Últimas aquisições MPR #22
Há quatro ou cinco séculos não existia a enorme variedade de móveis que hoje usamos nas nossas casas. Meia dúzia deles bastavam para assegurar as necessidades principais: deitar, sentar, guardar.
Esta mesa, provavelmente feita no século XVII, foi comprada para a coleção do Museu da Presidência da República e encontra-se no Palácio da Cidadela de Cascais. Servia para ler e escrever sobre ela, assim acham os autores que têm estudado o mobiliário. Naquela época, poucas, muito poucas pessoas não eram analfabetas, portanto só um número reduzido de casas a podia ter no seu recheio.
O nome mais antigo seria banca, que Rafael Bluteau (1638-1734), um frade estudioso da língua portuguesa, define no Vocabulario Portuguez e Latino: «bufete sobre o qual o letrado tem os livros em que estuda». Mesa seria especificamente o tampo de madeira que, neste modelo, é sempre mais largo que a estrutura onde assenta, ampliando a superfície utilizável. Na prática, percebemos que mesa, banca e bufete podiam ser usados como sinónimos.
A madeira – o afamado pau santo – e o marfim, a desenhar cercaduras e losangos, tornam esta mesa uma peça fina e sofisticada. Conhecem-se exemplares feitos com diferentes madeiras e usando outras decorações, no entanto, é comum a simplicidade com que se montam e desmontam nas suas partes: o tampo com as gavetas, as quatro pernas e as quatro travessas de ligação, unidas por discretas ferragens, quais parafusos. Eram, pois, mesas que se transportavam com facilidade, característica comum aos móveis e que perdurou.
Mesa filipina é outra designação corrente: torna claro que ter-se-á começado a usar durante a dinastia dos Filipes, reis de Espanha e de Portugal, entre nós, de 1580 a 1640. É verdade que esta classificação, baseada no estilo, traz problemas à História do Mobiliário e à História da Arte, em geral: anula aspetos singulares, desconsidera o que não se encaixa, força a unidade – parte desse pressuposto – mesmo que ela não exista.

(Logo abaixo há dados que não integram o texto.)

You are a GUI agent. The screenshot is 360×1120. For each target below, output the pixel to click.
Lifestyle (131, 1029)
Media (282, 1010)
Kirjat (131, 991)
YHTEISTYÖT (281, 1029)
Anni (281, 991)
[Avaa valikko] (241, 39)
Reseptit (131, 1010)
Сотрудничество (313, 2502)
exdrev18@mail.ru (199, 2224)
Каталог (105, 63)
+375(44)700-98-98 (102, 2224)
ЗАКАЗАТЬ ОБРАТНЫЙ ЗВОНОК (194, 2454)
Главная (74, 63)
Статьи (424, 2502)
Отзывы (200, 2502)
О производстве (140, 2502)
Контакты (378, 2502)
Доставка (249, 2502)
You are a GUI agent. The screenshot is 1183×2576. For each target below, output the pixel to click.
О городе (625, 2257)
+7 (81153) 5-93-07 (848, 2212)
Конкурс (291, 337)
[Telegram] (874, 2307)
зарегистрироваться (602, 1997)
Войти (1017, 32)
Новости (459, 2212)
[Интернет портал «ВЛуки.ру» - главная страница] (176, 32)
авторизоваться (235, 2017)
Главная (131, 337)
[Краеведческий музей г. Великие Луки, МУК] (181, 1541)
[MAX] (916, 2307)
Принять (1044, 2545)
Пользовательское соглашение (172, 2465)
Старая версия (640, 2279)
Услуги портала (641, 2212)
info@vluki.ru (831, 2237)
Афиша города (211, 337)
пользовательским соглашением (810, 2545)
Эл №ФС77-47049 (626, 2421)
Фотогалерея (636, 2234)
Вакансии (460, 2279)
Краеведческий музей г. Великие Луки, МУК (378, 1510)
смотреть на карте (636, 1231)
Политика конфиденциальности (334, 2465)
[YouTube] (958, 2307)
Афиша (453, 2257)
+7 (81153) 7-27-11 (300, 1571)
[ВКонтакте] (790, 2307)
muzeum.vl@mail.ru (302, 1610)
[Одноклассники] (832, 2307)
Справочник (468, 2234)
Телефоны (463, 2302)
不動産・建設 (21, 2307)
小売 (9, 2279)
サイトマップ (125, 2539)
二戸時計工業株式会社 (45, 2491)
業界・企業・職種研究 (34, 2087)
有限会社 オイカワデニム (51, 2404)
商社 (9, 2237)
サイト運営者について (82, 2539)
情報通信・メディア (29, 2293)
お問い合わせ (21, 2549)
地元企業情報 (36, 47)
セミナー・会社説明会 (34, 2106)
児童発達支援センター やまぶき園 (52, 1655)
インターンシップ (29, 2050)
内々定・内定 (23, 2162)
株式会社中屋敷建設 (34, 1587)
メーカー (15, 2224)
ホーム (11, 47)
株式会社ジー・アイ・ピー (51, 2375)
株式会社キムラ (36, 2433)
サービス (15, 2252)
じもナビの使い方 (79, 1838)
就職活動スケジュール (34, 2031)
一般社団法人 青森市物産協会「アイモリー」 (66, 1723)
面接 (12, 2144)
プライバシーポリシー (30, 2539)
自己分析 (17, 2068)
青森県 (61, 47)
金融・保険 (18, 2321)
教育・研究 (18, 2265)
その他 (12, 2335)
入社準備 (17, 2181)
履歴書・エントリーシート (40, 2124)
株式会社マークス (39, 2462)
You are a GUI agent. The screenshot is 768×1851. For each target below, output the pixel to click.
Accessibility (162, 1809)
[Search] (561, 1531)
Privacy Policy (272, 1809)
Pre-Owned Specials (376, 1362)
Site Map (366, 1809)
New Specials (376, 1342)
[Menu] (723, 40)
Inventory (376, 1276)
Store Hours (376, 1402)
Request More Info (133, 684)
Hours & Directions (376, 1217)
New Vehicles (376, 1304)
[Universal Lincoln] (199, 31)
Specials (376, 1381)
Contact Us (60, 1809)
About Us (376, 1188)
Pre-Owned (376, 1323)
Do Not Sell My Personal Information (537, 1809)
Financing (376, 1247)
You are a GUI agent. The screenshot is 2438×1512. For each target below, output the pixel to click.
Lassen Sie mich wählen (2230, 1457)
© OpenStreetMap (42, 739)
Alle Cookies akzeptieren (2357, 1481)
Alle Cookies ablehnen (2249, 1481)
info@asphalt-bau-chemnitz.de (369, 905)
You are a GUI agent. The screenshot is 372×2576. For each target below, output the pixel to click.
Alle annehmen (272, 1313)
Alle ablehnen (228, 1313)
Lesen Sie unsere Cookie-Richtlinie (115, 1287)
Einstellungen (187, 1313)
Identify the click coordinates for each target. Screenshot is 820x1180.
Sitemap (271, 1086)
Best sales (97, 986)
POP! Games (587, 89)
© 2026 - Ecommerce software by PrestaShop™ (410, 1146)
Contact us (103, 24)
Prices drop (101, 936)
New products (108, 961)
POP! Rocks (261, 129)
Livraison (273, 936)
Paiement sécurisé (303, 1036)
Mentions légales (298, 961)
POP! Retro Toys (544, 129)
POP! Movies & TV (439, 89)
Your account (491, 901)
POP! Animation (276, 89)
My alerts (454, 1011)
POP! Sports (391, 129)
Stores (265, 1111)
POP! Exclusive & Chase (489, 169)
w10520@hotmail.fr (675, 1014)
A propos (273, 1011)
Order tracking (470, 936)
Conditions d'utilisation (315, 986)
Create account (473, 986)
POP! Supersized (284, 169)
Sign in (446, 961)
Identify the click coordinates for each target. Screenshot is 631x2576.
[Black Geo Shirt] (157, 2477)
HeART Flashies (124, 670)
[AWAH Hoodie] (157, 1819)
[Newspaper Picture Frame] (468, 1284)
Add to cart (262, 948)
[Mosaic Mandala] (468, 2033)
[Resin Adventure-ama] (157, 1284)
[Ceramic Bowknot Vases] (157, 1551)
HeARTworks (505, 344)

O Palácio da Cidadela de Cascais foi construído a partir de dois edifícios preexistentes: a casa ou palácio do governador e o edifício de Santa Catarina. É muito provável que o militar mais graduado, o governador da fortaleza, tivesse uma mesa para ler e escrever na sua casa, entre o reduzido e austero recheio, aos olhos da noção atual de conforto. O mesmo podemos pensar para o período em que a Cidadela se transformou em Paço Real, a partir de 1870, quando passou a estar na moda misturar móveis de diferentes estilos e épocas, originais ou cópias.
A mesa foi posta no Palácio da Cidadela de Cascais, na sala de apoio ao quarto de dormir principal, preparado para acolher chefes de Estado em visita oficial a Portugal. Vale a pena vê-la ao vivo.